DATA RECORDS:
----------------

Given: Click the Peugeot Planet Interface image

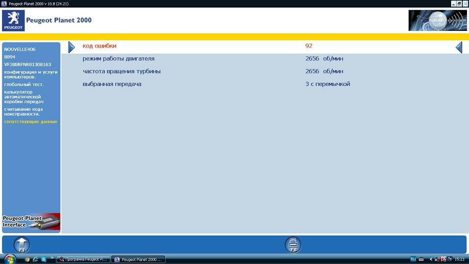Looking at the screenshot, I should click(x=31, y=222).
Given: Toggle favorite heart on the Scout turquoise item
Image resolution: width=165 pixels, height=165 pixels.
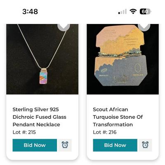Looking at the screenshot, I should click(144, 27).
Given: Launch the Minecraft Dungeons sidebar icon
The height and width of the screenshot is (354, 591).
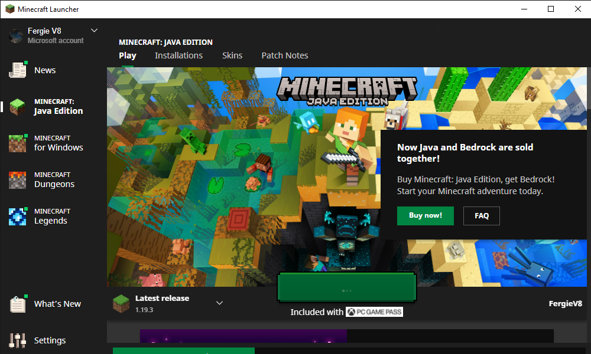Looking at the screenshot, I should point(18,180).
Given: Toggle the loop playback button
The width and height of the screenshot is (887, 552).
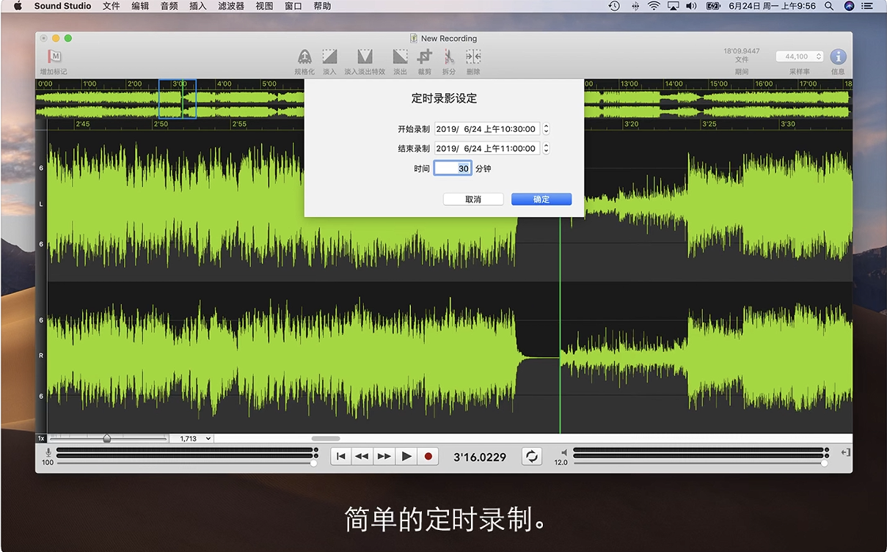Looking at the screenshot, I should (532, 457).

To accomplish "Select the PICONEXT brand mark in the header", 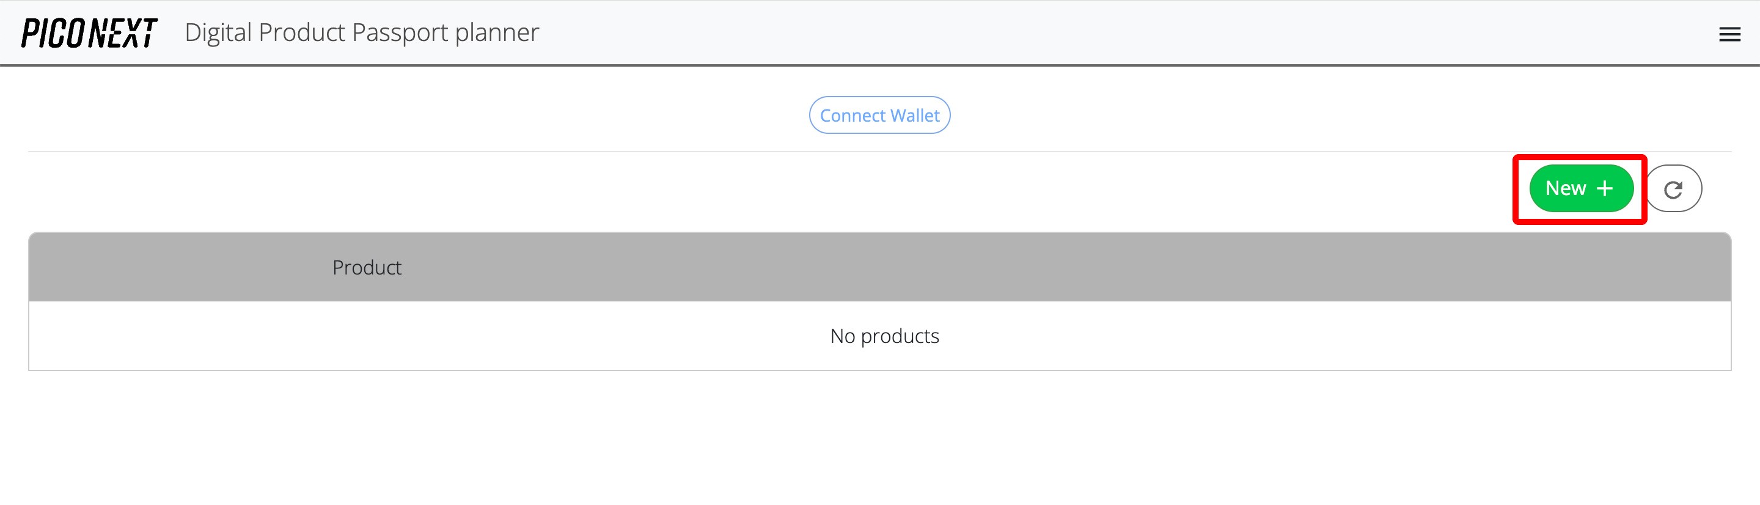I will (89, 31).
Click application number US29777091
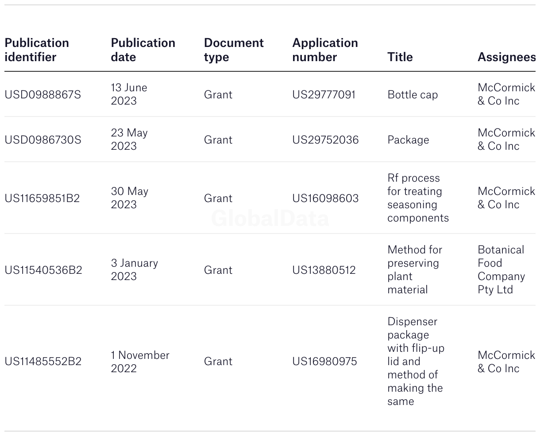 [x=324, y=95]
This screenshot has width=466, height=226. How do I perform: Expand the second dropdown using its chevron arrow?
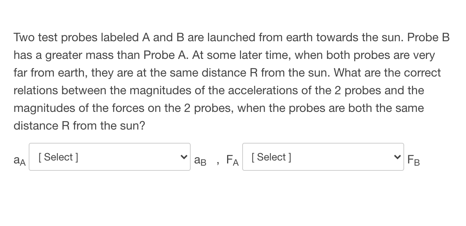(397, 157)
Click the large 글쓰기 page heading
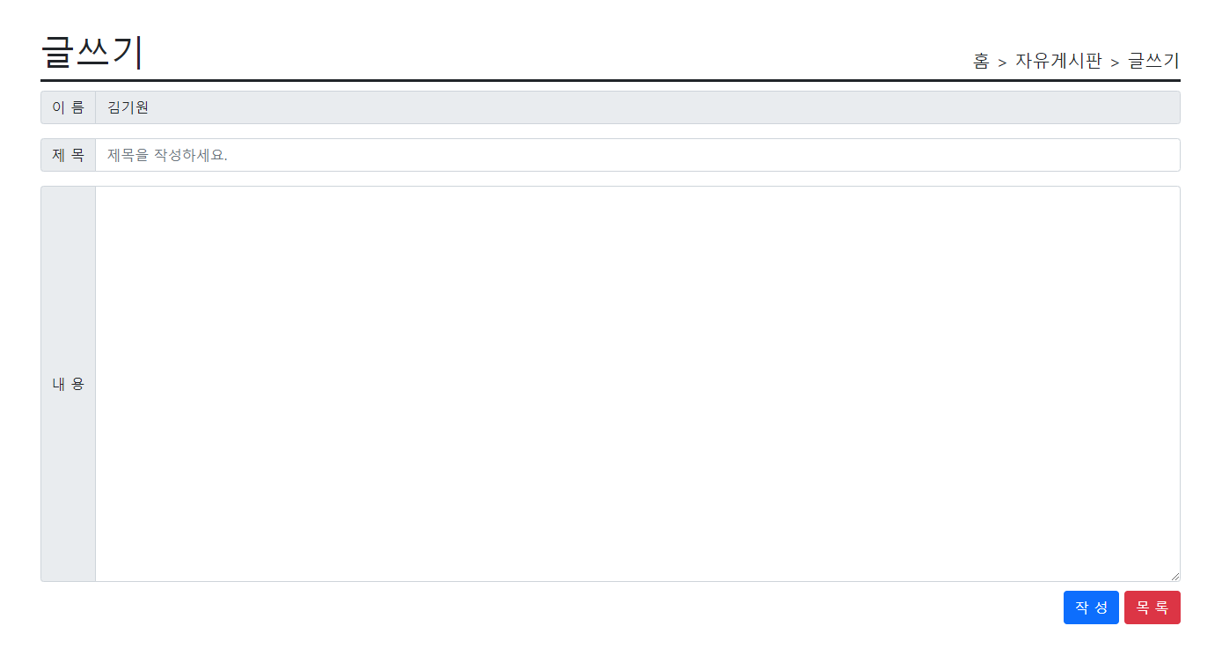 (x=91, y=53)
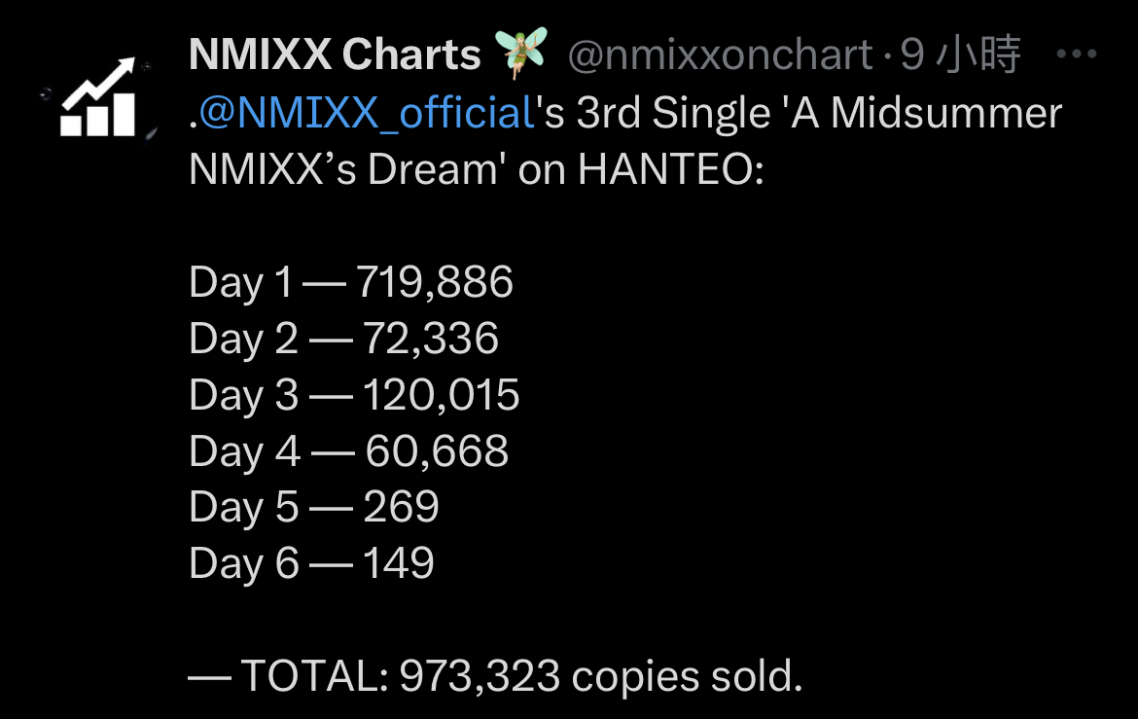Follow the @NMIXX_official mention link
The height and width of the screenshot is (719, 1138).
click(368, 113)
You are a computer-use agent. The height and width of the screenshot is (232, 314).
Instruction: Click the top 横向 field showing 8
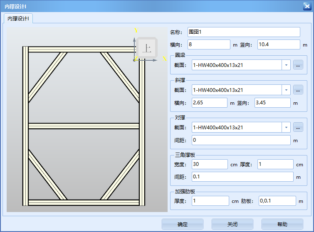point(209,44)
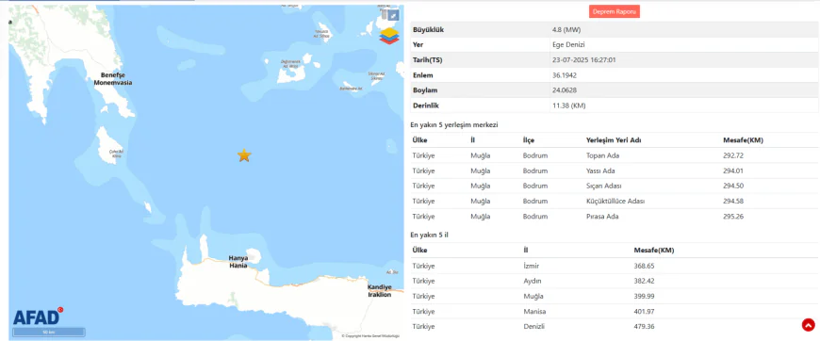
Task: Click the Yerleşim Yeri Adı column header
Action: click(614, 140)
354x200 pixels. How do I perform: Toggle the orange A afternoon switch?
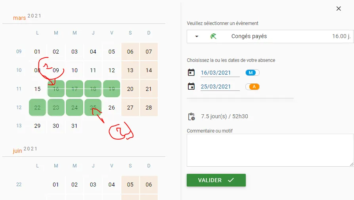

----------------

REQUIRED ACTION: Copy exactly, and copy nothing else: the lines from the start of the data above through the line that holds "Given: Toggle the loop playback button". The pictures stay out.

RESULT OF THE TASK:
Given: Click the Peugeot Planet Interface image

Looking at the screenshot, I should click(x=31, y=222).
Given: Toggle favorite heart on the Scout turquoise item
Image resolution: width=165 pixels, height=165 pixels.
Looking at the screenshot, I should click(144, 27).
Given: Launch the Minecraft Dungeons sidebar icon
The height and width of the screenshot is (354, 591).
Looking at the screenshot, I should point(18,180).
Given: Toggle the loop playback button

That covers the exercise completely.